The data feed chimed. The batch sent off, and waiting for Naomi to pick something else. More messages, more bottles. “All right. What are they?”

“The classics. Fight or flight. We’ve got the Roci and the boats that still work as boarding craft. One option is that we fill up the boats with troops, place them around the edge of the ring, and try to get people onto the Free Navy ships. It won’t matter that they have ten times as many torpedoes as us if all the fighting’s corridor to corridor. The Roci and Medina’s defenses go after the ships we can’t take control of. Massive slugfest, and hopefully we come out on top.”

“And the chances that’ll work?”

“Terrible, terrible chances. Very low. Dumb plan on every level. Much more likely that the boats will all get turned into metal shavings by Marco’s PDCs before they even get close to boarding. And even if they do, those ships are going to have full crews to fight our people back.”

“And flight?”

“Stock up the Roci, pick a gate, and get the hell out of Dodge before the bad guys show up in the first place.”

“And leave Medina?”

“Medina. The Giambattista. Everything. Just turn tail and run like hell. Let the Free Navy hole back up in the slow zone and hope that the next wave the consolidated fleet sends can take it all back again and hold it next time.”

“Where’s the Pella?”

Jim sighed. “Oh, leading the howling pack.”
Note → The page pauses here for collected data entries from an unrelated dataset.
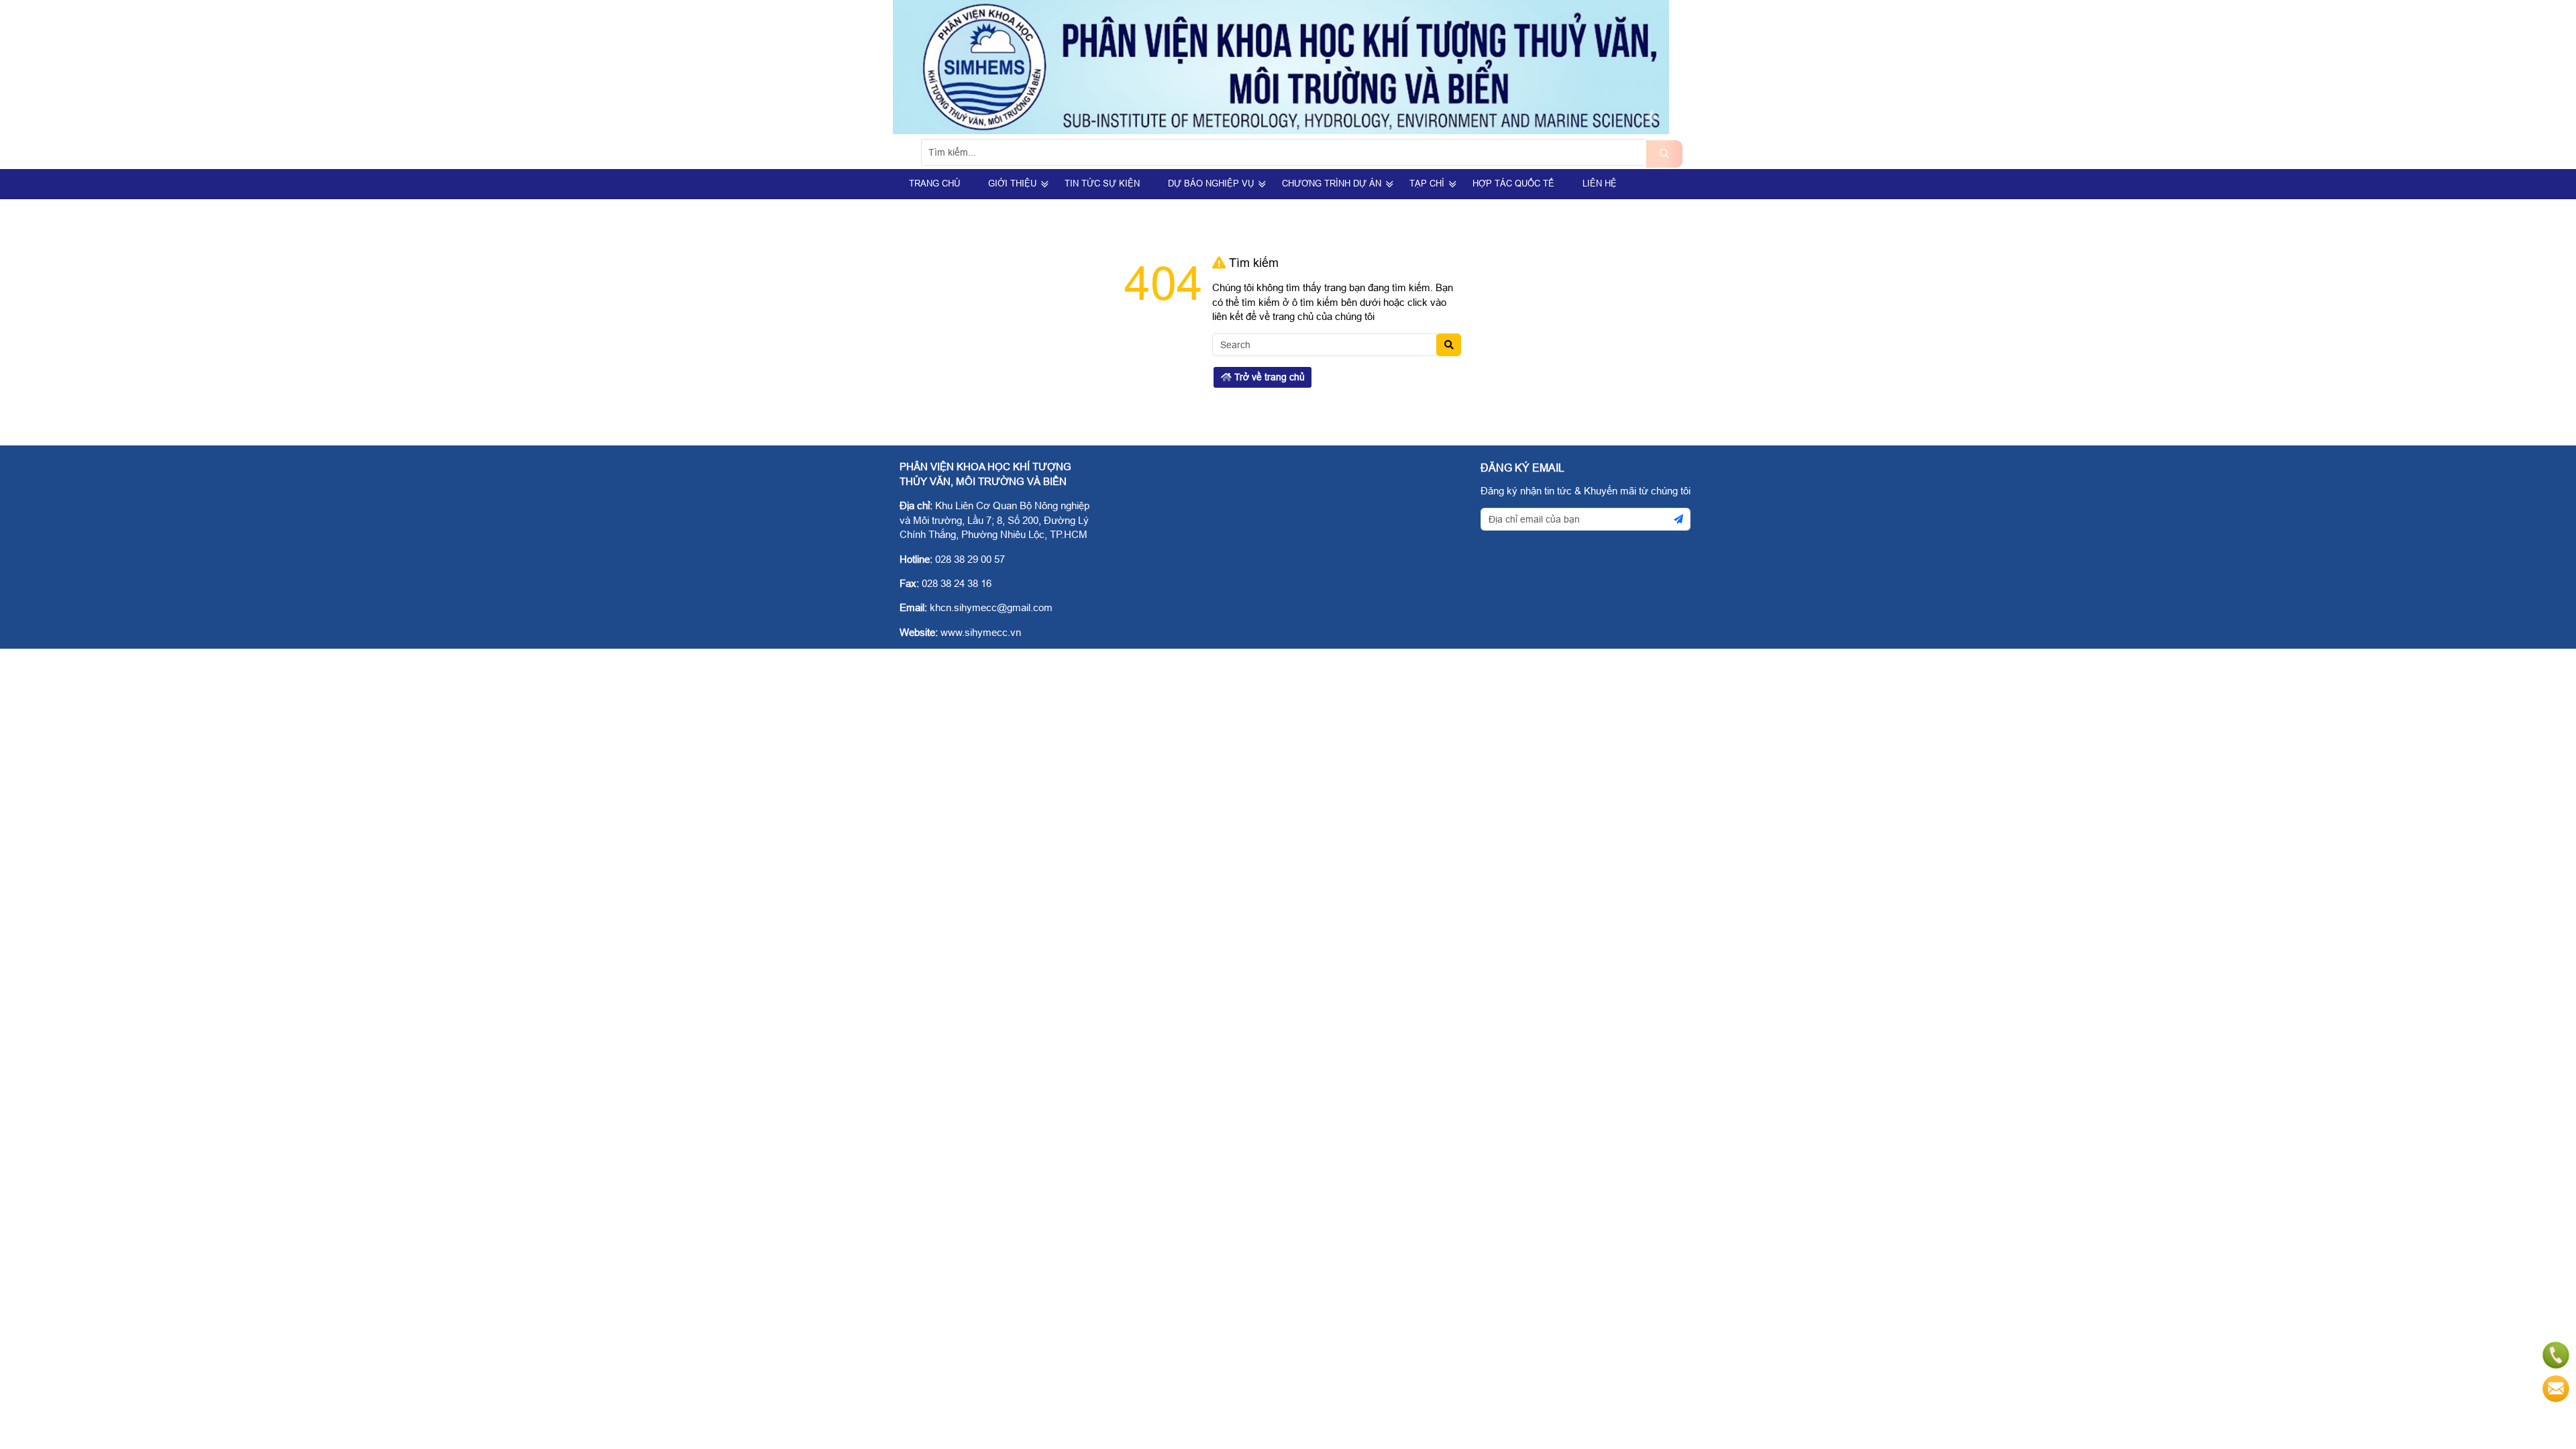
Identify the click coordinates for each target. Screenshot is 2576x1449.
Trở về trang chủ (1268, 377)
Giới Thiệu (1012, 183)
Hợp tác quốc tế (1513, 183)
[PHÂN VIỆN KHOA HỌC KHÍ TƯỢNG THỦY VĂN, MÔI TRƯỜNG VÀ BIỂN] (1281, 130)
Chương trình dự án (1331, 183)
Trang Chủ (934, 183)
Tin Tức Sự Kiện (1102, 183)
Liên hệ (1599, 183)
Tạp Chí (1426, 183)
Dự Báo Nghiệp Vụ (1211, 183)
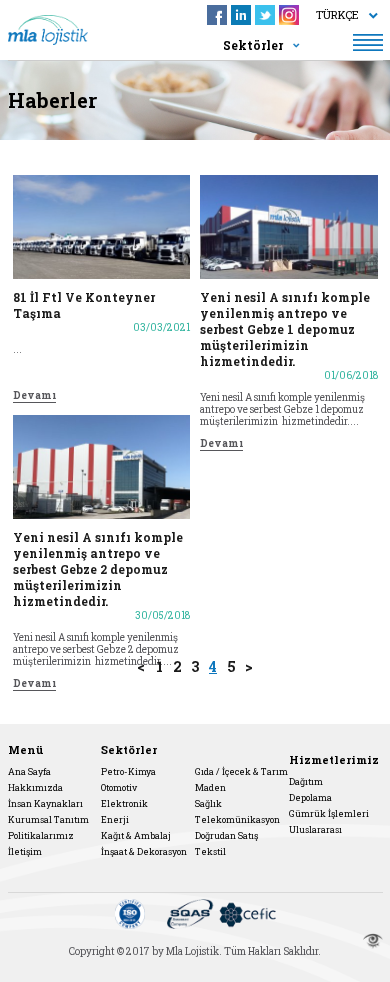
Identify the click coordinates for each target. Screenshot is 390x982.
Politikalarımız (41, 835)
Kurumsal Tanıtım (48, 819)
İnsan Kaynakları (45, 803)
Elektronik (124, 803)
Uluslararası (315, 829)
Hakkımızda (35, 787)
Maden (210, 787)
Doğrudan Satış (226, 835)
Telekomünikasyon (237, 819)
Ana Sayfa (29, 771)
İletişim (25, 851)
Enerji (115, 819)
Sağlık (208, 803)
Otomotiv (119, 787)
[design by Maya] (373, 941)
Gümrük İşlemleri (329, 813)
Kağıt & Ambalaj (136, 835)
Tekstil (210, 851)
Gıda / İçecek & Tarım (241, 771)
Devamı (34, 396)
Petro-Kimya (128, 771)
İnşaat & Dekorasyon (144, 851)
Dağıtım (306, 781)
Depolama (310, 797)
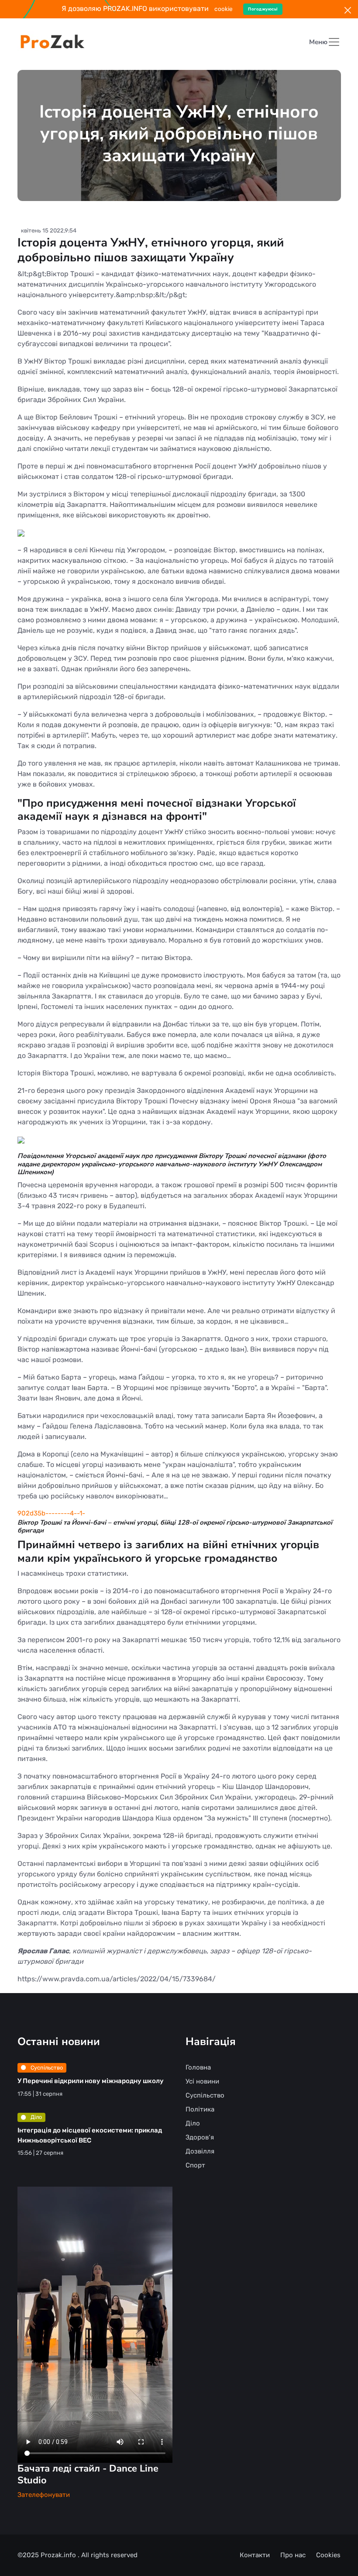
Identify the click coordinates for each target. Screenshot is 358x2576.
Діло (35, 2117)
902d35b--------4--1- (51, 1513)
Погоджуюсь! (263, 9)
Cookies (328, 2555)
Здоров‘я (200, 2137)
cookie (223, 8)
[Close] (347, 10)
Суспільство (46, 2067)
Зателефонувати (43, 2495)
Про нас (293, 2555)
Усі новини (202, 2081)
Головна (198, 2067)
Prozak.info (59, 2555)
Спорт (195, 2165)
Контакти (255, 2555)
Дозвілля (200, 2151)
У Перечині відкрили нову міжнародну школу (90, 2081)
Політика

Naomi turned back to her screen. “Then we’re staying here.”

“I haven’t decided,” Holden said.

“No, you haven’t talked yourself into it yet,” she said. “You know if we go, Marco’s going to follow us. Maybe if we were a different ship or Marco was a different man, things wouldn’t play out this way. We’ve got the choice of fighting here, with a few allies and insufficient supplies, or fighting on the far side of a ring gate with even less. That’s the only distinction.”

“I … well …” Jim took a deep breath, blew out. “Shit.”

“How much of the debris from the wave of decoys can we police up?”

“Anything that hasn’t drifted out past the rings,” Holden said. “You’re thinking put it all just inside the Sol ring and hope the Free Navy runs into it?”

“The gate’s not that big,” Naomi said.

“Three-quarters of a million square klicks,” Holden said. “And fifteen ships coming through it. Even if we turned all our scrap metal into sand, the Free Navy’s more likely to miss them and not even know they were there.”

“I know,” Naomi said. “But maybe one will get a lucky hit. And then there’ll be one less. If we aren’t playing the long shots, we’re giving up. Long shots are all we’ve got left. And even if we lose—”

“I’m not looking at—”

“Even if we lose,” Naomi said, “how we lose matters. You didn’t set yourself to be a symbol of anything. I know that. It’s just something that happened. But after it happened, you used it. All those video essays you put out, trying to show everyone that the people on Ceres were just people?”

“Those weren’t about me,” Jim said, but the guilt in his voice said he didn’t believe it.

“They were you using the famous Captain James Holden to make people look at what you needed them to see. Don’t be ashamed of that. It was the right thing to do. But everyone out there who saw them? Who made their own versions of them and added to the project of trying to remind each other that war isn’t all ships and torpedoes and battle lines? If we’re going to …” Her throat was tight now. The words stuck there. “If we’re going to die, we should make it mean at least as much as your video pieces did.”